Mon plaidoyer pour l’ouverture et l’échange guide le travail de toute une vie : contrer le fondamentalisme et les dogmes qui poussent les jeunes vers des idéologies terroristes.

Il est vrai que je ne suis pas d’accord avec Mme Aboubakr sur le projet de loi 21, et j’ai mes opinions là-dessus. Ce n’est un secret pour personne que je critique certaines politiques québécoises et que j’appuie la nomination de Mme Elghawaby. Mais j’ai toujours été respectueux de Mme Aboubakr et de ses opinions, tant en public qu’en privé. J’ai même fait un compromis important une fois, lorsque nous nous rendions ensemble à un événement social et qu’elle m’a demandé d’enlever mon macaron « Non à la loi 21 », que je porte depuis des années. Je l’ai fait, par courtoisie pour elle.

Je crois au droit de soutenir ou de s’opposer pacifiquement et respectueusement à toute croyance, loi ou opinion. J’estime que les attitudes clivantes et stigmatisantes de Mme Aboubakr et de certains autres membres ont réduit la possibilité de créer un climat de débats fructueux.

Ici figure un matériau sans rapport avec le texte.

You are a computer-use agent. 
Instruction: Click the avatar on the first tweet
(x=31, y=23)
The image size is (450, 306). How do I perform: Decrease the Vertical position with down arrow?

Je crois toujours à la nécessité de créer des espaces où les gens peuvent discuter franchement et ouvertement de questions sensibles, en étant d’accord ou pas. Un espace qui ouvre à tous, y compris à moi-même, la possibilité de changer de perspective ou de changer complètement d’opinion, tant que cette recherche de nouvelles modalités du vivre-ensemble se fait sereinement.